124th U.S. Open

Pinehurst No. 2

'I managed it well'

Jon Rahm hit his driver 'so badly'—how a clever strategy helped him win anyway

November 21, 2022

Andrew Redington

It takes a certain, supreme level of talent to win on one of golf's top tours. It takes a level beyond that to win on those tours when you're not at your best. Such was the case with Jon Rahm this weekend at the DP World Tour Championship.

"Honestly I cannot believe I shot 12 under with how badly I hit it off the tee on the weekend," Rahm said after his win. "I maximized my rounds ... I think I shot as low I could have shot on the weekend to get this one."

Indeed, his stats back it up. Rahm, who gained a tour-leading 1.025 strokes Off The Tee last season, gained zero strokes on the field. He missed 58 percent of his fairways—ranking him third-last in the field in driving accuracy—and missing all those fairways impacted the amount of overall distance of his drives.

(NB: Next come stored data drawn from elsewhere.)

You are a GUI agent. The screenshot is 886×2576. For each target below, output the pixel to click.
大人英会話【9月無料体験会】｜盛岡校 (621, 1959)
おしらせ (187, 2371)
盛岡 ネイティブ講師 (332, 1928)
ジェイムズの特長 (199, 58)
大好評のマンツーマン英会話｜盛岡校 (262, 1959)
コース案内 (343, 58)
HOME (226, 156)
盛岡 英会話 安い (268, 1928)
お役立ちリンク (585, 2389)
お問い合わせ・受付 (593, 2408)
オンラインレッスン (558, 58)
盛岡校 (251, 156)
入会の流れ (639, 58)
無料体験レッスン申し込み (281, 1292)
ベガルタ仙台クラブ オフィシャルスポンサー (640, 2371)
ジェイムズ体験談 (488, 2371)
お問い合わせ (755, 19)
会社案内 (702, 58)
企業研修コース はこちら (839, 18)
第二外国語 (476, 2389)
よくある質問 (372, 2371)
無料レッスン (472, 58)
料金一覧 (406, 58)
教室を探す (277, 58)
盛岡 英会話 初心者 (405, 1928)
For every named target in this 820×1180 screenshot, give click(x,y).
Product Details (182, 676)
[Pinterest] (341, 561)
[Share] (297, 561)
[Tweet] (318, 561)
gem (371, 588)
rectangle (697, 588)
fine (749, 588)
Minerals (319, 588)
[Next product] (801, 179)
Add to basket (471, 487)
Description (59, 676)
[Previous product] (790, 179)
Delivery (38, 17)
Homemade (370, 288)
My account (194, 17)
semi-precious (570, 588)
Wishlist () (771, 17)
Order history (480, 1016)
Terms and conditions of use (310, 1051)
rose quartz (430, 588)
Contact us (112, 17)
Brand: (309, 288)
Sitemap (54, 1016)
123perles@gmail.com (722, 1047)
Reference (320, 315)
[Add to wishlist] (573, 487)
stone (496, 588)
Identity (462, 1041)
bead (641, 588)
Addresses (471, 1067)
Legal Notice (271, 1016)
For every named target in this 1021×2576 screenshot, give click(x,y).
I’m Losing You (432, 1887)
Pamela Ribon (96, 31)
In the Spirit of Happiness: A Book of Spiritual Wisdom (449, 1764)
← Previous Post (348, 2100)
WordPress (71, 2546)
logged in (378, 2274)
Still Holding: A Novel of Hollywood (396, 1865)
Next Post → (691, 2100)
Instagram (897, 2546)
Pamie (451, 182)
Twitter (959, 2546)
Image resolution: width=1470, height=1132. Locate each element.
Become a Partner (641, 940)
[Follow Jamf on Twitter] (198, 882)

His 318 average from last season dropped to 306 yards last week.

And yet he won anyway, thanks to good strategy. It's a good reminder for the rest of us that we don't have to be at our best to play some great golf, as long as you learn from Rahm's recent performance.

1. He could lean on his speed

Yes, it's a testament to Rahm's overall ability that a bad driving performance, for him, is still considered an average one relative to his peers. But that also underlines an important point for the rest of us. Rahm may not have been finding the sweet spot that day, but his clubhead speed didn't vanish overnight along with it. Even when he was hitting poor shots off the tee, and missing fairways that cost him roll, he still finished in the top 15 of overall distance.


Andrew Redington

That's the key reason why having lots of clubhead speed, as Rahm does, is such an advantage for golfers of every level: because it's a very stable skill. Speed sticks with you, during the good rounds, and during the bad. It gives you something, if nothing else, to work with.

"Length is always helpful," Rahm said. "On this golf course especially. There were a couple bunkers that I can cover that a lot of others can't."

2. He kept it in play

Of course, speed isn't going to solve all your problems, and could well make them worse on the bad days. On those bad days it's worth remembering that missing fairways isn't going to kill you. The big misses will.

That's what Rahm did well off the tee last week, despite his struggles. He kept his ball in play and away from the hazards. Preventing those disaster misses allowed him to limit his losses off the tee, and make up the difference elsewhere. Keeping it on the golf course during the bad days is Priority One. Anytime you do that, it's a win.

3. 'Pick your battles'

Golf is easy when your swing is feeling great, the golf course suits your eye, and you can flip your game onto autopilot. The maddening thing about golf is how rarely that happens. Rahm didn't have that luxury last weekend, so he adopted a patience-first mindset. He only let himself look at the pin when he was from the fairway, and when he wasn't, he cut his losses and moved on.

"Anytime I was in the fairway, I stayed aggressive and my iron game felt great. When I pitched out, my wedge game saved" he said. "I picked my battles, and I was just able to manage really well."

It's a point Sam Weinman and I talked about on the most recent Local Knowledge podcast. So often amateur golfers will try to correct a mistake they made immediately. Stay patient, think longer-term, and you'll come out ahead.

4. Take advantage of the easy wins

Finally, on the days when one element of your game is struggling, you're going to make it up in other areas. And once again, that doesn't mean being a hero. It means being the opposite: doing the simple, unsexy stuff well. Mainly, making your short putts.

"Inside 10 feet I was really, really, really solid," Rahm says. "No matter how you play, that's always going to carry forward."